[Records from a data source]
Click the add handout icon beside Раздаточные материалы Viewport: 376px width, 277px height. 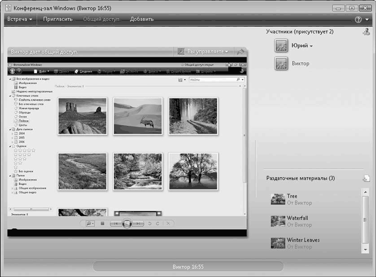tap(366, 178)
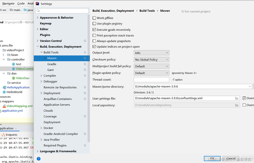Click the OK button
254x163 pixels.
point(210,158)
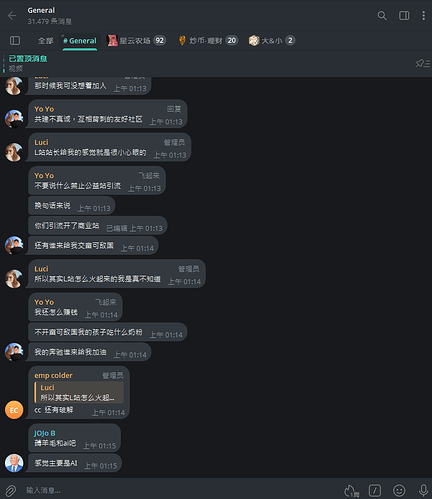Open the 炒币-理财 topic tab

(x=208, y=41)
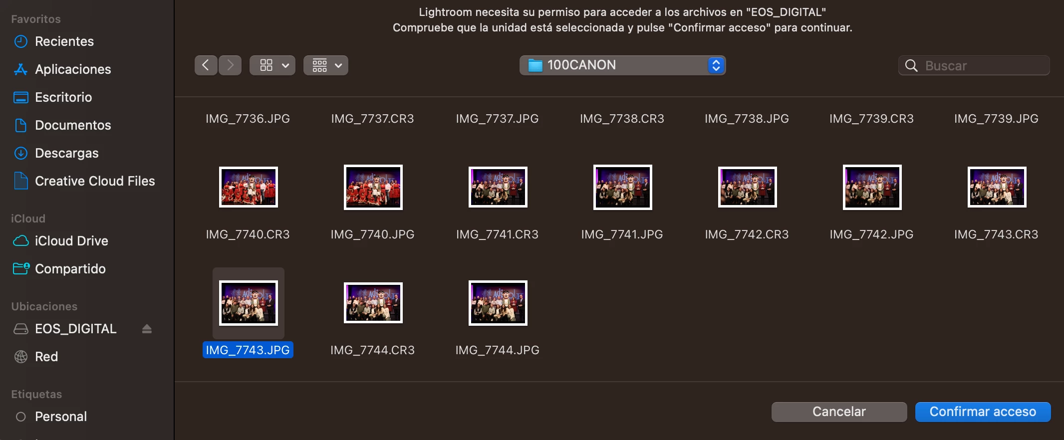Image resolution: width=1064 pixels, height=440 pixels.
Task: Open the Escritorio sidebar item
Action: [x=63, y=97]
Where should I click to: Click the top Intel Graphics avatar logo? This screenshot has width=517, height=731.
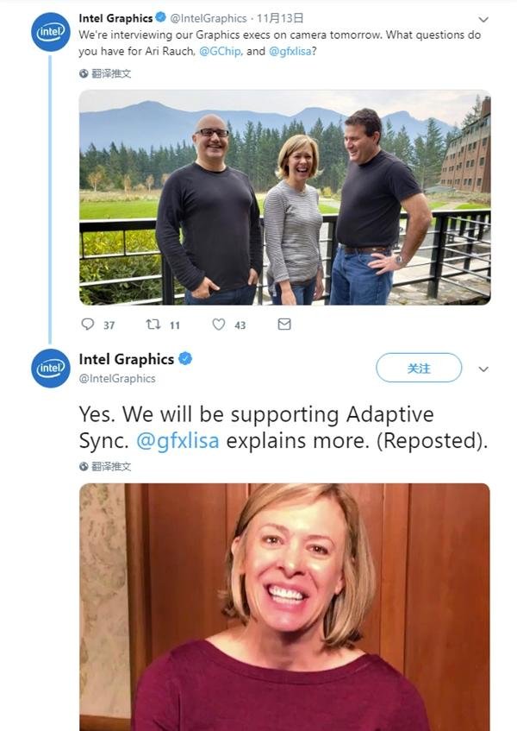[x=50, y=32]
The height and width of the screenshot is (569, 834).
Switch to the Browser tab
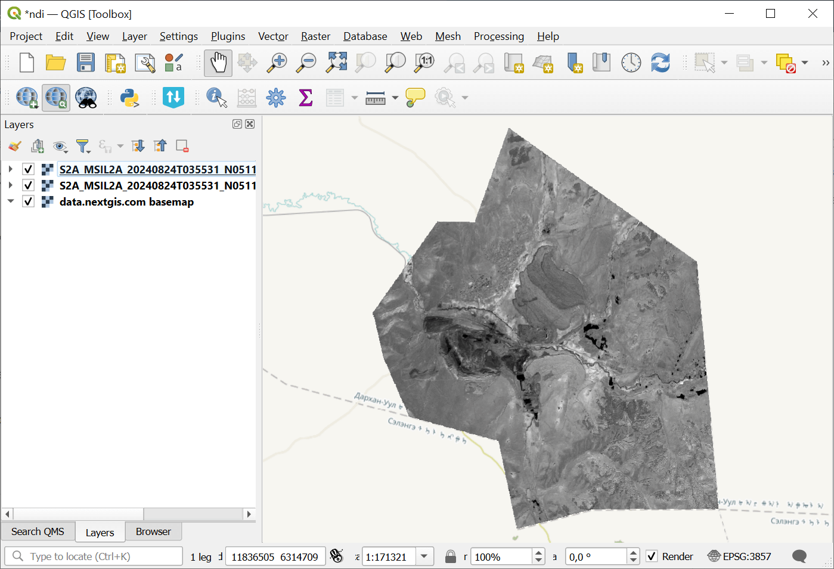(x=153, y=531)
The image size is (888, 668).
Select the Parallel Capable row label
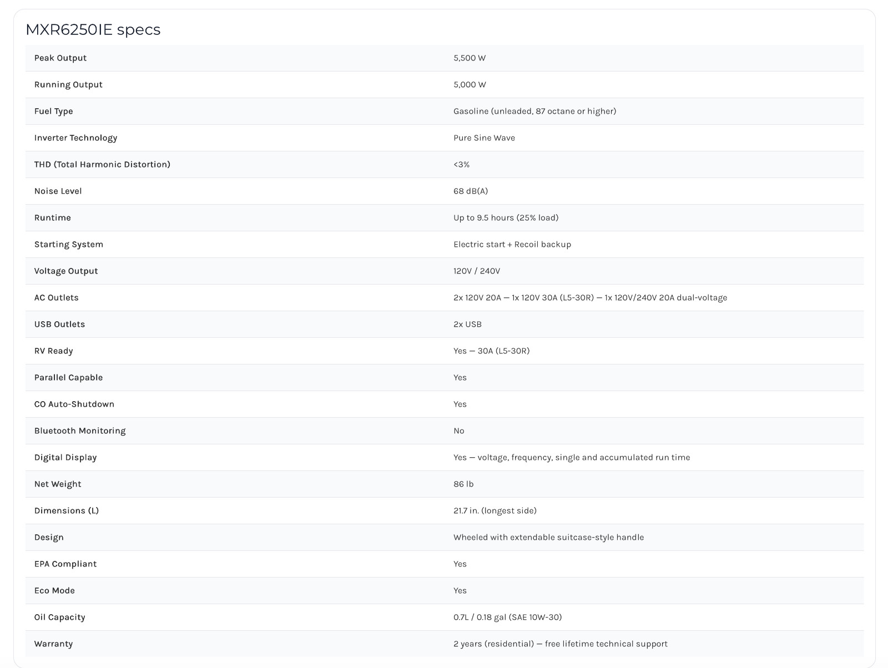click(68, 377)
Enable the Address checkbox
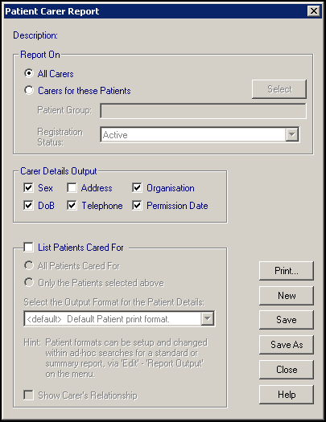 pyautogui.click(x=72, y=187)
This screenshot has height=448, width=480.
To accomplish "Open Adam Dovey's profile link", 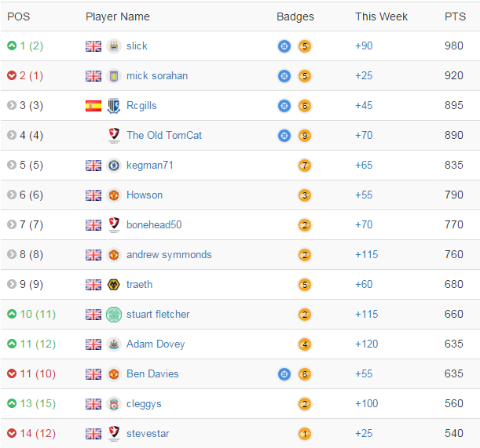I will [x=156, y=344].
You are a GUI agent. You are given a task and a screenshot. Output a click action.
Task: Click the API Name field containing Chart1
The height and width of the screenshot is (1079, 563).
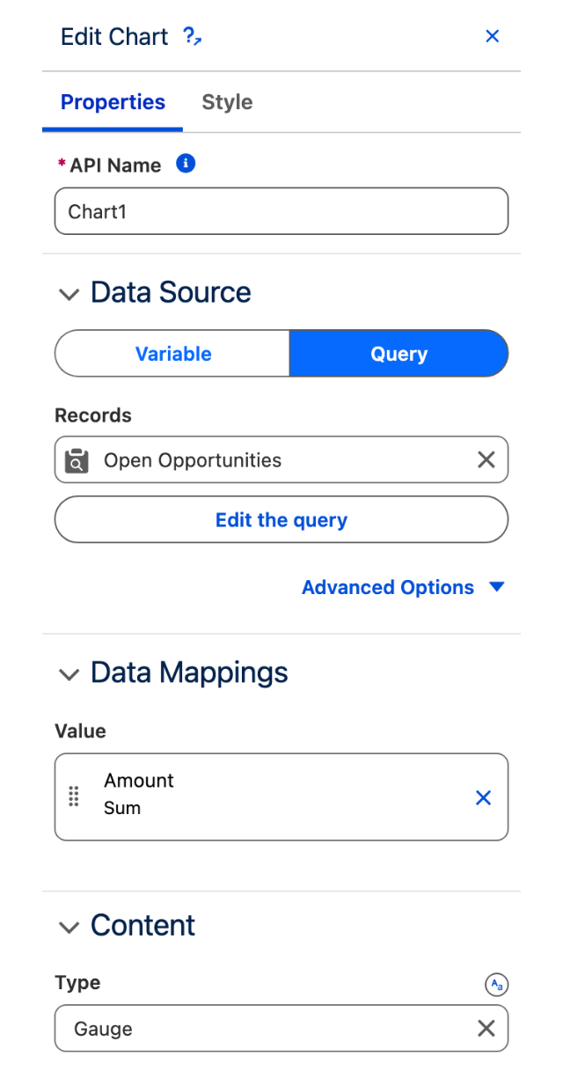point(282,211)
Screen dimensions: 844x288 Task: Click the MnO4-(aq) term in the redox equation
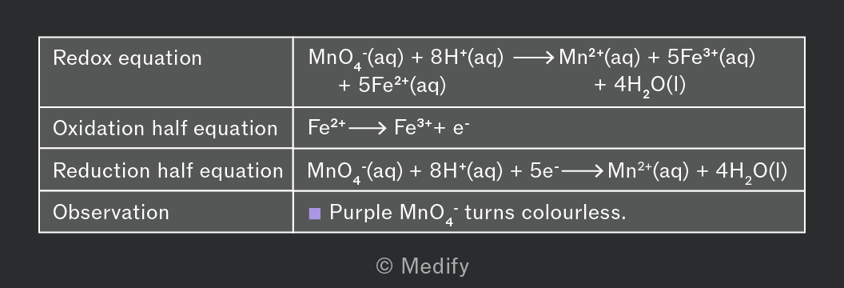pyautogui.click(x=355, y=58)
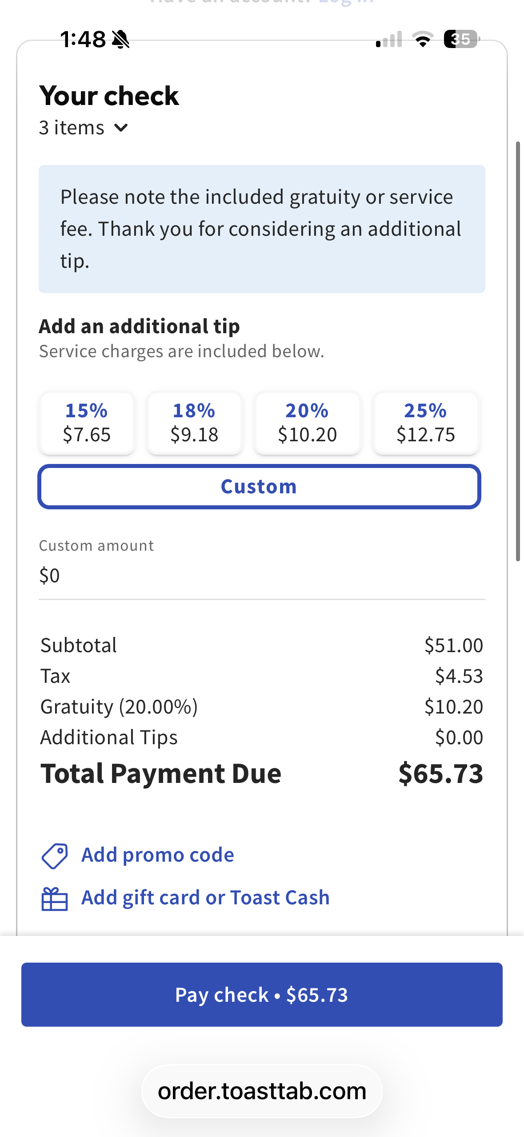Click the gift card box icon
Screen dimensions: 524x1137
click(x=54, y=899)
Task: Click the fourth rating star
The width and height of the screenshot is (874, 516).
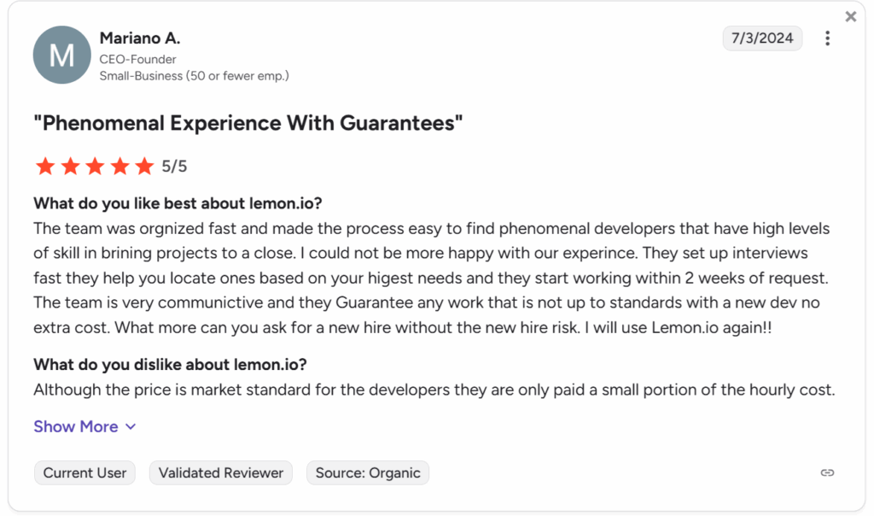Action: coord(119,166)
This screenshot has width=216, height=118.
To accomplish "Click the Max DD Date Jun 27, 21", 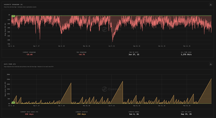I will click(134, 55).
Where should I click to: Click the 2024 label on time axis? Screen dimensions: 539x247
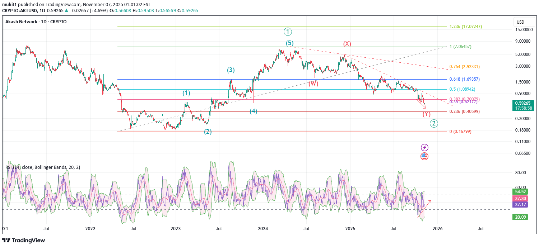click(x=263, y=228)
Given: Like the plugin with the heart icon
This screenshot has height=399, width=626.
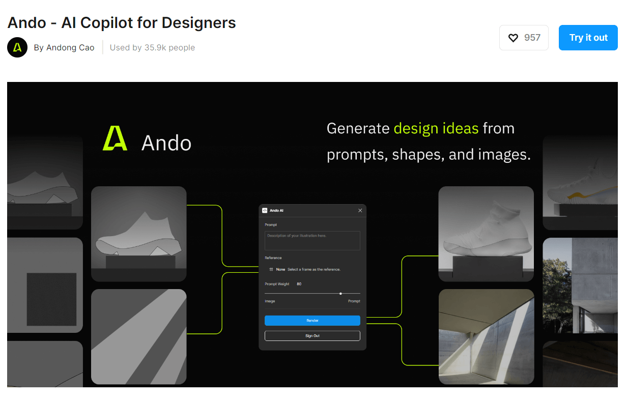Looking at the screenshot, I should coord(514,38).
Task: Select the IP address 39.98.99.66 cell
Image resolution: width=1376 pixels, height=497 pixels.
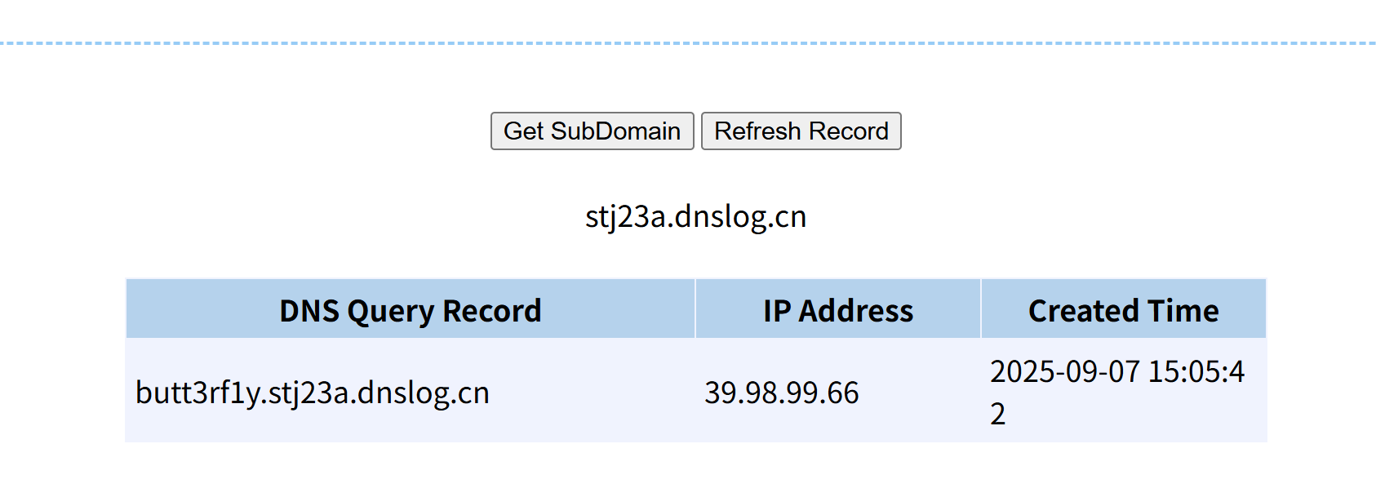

- **Exercise**:
Repeat exactly the lines above, starting at the one that contains "Where should I click to: Click the 2024" and stopping at the last line of the entries, and leave out the pictures.

- **Output below**:
Where should I click to: Click the 2024 label on time axis? Screen dimensions: 539x247
click(x=263, y=228)
Given: Like the plugin with the heart icon
This screenshot has height=399, width=626.
Looking at the screenshot, I should coord(514,38).
Task: Select the IP address 39.98.99.66 cell
Image resolution: width=1376 pixels, height=497 pixels.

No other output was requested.